In The Same Earth (2) - MAKSUD HATI MEMELUK GUNUNG



Hahaha neh kisah keduanya si Dun... Semoga terhibur!!

Sore ini, Lyn pergi ke Papua. Katanya, sih mau tinggal bersama kakeknya yang sedang sakit dan pindah sekolah di sana. Lega banget, untung gue uda menyatakan perasaan gue, jadi ga perlu ada penyesalan lagi.

Oh iya, apa lebih baik gue telepon dia soal keinginan gue untuk mengantar kepergiannya? Tapi, nggak deh. Gue mau membuat surprise biar dia tahu kalo pacarnya ini beneran serius sama dia. Dan lagi gue pengen banget melihat kepergiannya.

Gue pun dengan sigap mengambil kunci mobil Honda Jass gue dan berangkat menuju bandara dengan penuh pengabdian kepada sang calon istri. Alaaah…

Sesampainya di bandara, gue langsung mencari cewek gue.

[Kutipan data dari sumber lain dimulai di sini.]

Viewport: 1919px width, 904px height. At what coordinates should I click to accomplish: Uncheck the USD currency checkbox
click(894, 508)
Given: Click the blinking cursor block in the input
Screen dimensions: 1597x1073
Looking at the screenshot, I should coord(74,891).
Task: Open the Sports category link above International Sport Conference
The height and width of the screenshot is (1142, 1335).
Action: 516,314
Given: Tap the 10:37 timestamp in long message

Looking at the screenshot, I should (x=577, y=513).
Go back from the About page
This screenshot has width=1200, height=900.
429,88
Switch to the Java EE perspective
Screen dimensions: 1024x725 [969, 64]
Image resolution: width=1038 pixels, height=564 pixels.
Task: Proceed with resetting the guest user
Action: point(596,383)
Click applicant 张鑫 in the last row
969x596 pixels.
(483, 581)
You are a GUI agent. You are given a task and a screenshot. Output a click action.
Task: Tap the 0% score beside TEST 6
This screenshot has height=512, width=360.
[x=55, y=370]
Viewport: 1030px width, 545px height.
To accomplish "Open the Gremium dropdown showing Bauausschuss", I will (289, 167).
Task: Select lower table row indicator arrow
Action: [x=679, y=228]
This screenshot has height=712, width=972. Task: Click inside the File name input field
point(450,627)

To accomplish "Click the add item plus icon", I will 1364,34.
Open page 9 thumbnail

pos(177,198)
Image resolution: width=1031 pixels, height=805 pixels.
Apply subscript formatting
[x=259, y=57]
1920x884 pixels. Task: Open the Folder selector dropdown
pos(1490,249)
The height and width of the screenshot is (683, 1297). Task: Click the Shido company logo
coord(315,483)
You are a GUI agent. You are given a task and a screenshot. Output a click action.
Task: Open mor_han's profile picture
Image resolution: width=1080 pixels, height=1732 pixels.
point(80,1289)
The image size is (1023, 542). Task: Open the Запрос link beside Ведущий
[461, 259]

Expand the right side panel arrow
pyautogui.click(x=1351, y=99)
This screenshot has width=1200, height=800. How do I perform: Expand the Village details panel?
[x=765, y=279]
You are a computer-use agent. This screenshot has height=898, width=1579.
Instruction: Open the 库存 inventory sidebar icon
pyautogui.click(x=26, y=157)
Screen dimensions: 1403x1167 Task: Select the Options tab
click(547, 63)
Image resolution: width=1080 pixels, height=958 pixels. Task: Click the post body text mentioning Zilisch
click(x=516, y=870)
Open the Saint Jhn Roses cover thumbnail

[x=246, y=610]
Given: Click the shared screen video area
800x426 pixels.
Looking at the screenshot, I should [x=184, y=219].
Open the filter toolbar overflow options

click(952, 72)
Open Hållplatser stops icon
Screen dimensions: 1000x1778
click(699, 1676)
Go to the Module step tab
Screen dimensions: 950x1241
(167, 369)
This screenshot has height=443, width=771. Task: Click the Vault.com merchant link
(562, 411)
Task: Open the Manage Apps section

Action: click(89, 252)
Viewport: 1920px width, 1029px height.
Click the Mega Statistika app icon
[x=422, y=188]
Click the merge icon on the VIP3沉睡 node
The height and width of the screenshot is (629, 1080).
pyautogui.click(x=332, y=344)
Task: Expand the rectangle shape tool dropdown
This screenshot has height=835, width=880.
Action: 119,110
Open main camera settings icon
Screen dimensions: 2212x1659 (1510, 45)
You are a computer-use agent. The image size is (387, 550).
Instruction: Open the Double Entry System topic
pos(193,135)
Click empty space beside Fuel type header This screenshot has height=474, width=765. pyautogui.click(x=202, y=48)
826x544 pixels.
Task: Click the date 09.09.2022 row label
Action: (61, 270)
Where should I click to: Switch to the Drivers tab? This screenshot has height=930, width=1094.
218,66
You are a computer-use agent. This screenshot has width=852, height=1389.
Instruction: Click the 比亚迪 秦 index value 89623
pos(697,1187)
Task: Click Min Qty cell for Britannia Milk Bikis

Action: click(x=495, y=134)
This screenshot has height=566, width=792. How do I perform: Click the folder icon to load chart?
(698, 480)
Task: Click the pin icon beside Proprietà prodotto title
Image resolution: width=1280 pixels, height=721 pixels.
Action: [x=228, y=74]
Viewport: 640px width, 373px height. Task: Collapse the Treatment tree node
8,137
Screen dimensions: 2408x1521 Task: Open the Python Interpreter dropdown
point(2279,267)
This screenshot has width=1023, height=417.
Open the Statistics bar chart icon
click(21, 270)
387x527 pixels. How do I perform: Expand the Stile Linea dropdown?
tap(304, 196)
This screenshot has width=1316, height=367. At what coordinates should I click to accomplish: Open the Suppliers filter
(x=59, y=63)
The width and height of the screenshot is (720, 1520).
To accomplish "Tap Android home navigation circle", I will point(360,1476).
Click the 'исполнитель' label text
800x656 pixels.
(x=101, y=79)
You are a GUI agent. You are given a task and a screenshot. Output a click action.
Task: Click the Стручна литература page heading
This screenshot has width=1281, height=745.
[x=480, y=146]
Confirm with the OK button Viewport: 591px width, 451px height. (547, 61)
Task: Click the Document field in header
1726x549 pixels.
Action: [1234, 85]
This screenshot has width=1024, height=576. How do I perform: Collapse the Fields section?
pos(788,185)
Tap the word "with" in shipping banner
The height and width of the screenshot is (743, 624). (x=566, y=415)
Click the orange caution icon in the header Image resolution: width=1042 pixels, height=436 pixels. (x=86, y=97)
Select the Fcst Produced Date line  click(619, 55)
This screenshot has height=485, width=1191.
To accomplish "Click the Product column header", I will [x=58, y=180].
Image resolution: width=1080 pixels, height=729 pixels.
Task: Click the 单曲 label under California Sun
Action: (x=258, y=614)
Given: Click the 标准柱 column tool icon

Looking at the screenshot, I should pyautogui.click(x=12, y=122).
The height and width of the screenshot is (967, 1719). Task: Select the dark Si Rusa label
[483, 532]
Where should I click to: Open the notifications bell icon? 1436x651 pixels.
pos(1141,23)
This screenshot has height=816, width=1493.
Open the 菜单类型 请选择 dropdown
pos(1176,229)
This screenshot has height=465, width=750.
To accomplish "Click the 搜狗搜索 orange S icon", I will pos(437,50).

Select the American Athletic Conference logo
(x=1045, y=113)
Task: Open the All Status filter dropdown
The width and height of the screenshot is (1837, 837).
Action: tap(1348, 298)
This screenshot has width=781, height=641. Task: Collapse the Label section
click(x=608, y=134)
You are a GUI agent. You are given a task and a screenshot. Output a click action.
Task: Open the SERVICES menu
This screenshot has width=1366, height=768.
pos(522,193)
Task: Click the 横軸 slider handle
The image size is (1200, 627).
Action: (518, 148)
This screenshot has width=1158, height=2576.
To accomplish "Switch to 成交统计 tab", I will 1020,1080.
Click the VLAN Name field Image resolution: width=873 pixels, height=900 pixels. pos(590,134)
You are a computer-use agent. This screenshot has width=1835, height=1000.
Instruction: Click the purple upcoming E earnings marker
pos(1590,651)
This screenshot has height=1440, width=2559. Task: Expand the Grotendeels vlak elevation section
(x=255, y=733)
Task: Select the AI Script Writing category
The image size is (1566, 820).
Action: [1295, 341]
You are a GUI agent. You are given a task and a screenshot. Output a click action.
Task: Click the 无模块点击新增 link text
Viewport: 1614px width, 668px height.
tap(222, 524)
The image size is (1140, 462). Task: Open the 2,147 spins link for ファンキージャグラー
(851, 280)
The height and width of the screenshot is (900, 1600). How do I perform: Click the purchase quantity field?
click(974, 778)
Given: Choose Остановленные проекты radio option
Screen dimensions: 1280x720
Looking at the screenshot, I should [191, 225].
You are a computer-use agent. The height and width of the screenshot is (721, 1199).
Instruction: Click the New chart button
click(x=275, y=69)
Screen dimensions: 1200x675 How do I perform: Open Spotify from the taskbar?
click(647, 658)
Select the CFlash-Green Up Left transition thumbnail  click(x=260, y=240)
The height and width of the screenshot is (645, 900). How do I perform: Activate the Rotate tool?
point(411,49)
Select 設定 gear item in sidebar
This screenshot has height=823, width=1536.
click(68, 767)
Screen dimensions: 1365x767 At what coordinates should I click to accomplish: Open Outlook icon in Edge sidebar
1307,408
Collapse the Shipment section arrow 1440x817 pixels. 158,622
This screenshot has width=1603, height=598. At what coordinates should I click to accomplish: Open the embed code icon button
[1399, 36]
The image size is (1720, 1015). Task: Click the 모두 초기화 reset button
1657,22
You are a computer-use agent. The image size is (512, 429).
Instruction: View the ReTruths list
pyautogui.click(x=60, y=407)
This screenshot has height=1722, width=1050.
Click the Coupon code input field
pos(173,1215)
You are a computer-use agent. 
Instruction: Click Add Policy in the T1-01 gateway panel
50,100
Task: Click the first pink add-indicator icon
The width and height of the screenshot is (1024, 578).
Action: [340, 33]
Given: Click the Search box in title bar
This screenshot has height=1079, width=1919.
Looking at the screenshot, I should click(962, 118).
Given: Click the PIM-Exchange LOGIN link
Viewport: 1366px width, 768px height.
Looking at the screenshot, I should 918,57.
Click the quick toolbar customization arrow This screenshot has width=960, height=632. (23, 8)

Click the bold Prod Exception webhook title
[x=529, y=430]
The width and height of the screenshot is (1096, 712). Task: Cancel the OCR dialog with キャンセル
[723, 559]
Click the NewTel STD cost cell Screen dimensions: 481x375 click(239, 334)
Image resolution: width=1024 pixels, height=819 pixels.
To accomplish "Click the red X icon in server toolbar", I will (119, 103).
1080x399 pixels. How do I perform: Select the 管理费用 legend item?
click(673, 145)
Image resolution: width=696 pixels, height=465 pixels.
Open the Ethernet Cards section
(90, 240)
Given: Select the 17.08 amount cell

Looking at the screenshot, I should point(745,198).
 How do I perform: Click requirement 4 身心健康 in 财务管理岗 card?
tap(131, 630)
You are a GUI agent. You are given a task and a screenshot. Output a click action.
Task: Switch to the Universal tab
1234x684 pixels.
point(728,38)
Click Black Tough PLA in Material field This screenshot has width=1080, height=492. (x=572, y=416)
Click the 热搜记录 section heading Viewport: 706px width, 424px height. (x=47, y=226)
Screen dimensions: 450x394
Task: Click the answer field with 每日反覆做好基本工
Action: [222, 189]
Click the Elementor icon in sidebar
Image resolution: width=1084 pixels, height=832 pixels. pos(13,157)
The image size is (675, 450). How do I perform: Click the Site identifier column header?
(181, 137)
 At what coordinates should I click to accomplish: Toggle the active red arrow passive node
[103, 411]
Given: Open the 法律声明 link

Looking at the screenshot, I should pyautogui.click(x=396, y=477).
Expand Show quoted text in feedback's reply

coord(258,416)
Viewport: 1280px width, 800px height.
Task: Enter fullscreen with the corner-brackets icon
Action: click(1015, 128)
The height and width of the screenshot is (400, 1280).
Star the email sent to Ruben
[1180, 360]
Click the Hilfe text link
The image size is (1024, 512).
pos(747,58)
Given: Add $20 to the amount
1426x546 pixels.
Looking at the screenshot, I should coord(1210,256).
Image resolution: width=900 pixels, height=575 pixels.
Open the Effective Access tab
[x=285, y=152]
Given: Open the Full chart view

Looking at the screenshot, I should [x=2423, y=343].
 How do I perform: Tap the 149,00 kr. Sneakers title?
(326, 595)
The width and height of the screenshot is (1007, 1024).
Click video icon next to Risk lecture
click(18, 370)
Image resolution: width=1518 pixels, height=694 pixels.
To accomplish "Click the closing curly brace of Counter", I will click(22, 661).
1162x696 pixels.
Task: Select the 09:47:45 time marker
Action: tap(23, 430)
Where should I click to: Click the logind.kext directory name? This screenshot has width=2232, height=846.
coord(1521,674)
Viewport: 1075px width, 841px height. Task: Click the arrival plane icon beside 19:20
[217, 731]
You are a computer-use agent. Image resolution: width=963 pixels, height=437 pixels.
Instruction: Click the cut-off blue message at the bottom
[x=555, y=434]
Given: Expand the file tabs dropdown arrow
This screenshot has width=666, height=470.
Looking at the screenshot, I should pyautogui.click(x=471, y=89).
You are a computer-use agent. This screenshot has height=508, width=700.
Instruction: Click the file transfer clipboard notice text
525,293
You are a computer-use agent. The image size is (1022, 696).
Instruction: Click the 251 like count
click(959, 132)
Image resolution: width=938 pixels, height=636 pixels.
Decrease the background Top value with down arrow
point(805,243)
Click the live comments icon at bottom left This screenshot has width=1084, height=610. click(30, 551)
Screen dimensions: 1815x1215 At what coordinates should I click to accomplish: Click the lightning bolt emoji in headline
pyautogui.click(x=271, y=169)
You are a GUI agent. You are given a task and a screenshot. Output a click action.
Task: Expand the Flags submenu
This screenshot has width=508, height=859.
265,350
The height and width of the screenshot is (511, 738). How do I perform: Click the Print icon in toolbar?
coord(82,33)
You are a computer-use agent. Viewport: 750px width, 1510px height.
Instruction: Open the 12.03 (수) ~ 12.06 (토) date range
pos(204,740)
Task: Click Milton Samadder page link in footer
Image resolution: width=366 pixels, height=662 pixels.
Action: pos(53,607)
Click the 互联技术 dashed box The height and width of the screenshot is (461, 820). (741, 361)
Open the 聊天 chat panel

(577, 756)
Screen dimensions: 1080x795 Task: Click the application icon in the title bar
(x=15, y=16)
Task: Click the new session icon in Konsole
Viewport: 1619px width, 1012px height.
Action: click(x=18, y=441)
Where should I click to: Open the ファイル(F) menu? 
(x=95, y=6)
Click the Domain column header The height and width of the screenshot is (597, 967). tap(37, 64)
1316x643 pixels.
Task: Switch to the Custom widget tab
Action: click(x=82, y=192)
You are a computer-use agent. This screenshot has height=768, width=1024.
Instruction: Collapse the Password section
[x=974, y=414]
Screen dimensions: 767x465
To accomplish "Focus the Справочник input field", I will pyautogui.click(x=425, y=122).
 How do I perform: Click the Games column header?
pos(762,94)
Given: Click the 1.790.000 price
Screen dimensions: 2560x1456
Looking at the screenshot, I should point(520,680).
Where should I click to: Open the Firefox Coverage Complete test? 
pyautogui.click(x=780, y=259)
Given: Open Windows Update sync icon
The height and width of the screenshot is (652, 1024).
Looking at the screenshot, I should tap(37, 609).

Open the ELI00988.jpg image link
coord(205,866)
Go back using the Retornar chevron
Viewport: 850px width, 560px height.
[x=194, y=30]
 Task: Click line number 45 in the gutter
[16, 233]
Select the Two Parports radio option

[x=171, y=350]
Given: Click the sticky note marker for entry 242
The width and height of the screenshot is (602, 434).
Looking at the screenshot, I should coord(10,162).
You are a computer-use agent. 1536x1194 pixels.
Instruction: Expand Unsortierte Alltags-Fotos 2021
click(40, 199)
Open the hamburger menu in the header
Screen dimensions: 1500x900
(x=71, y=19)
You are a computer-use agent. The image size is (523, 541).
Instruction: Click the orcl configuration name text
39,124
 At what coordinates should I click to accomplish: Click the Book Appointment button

Tidak peduli rintangan apa pun yang menghadang, gue akan terus berlari, berlari, dan berlari sampai kugapai matahari. Lho…

Feeling, surprise gue akan gagal, gue pun berhenti berlari dan mengatur nafas. Dari sabang sampe merauke bandara, Lyn tidak juga ketemu. Gue mulai panik kalau-kalau dia diculik om-om senang. Terus dijual ke Malaysia jadi TKW dan didera oleh majikannya. Ga mungkin!!!

Gue segera menghapus pikiran amit itu dan tiba-tiba... Teletubbies, teletubbies...

Hah? Lagu kesukaan gue terdengar. Dari mana lagu itu berasal? Norak banget, sih.

Ternyata lagu laknat tapi favorit gue itu berasal dari handphone gue. Dengan kata lain, lagu itu adalah ringtone hp gue.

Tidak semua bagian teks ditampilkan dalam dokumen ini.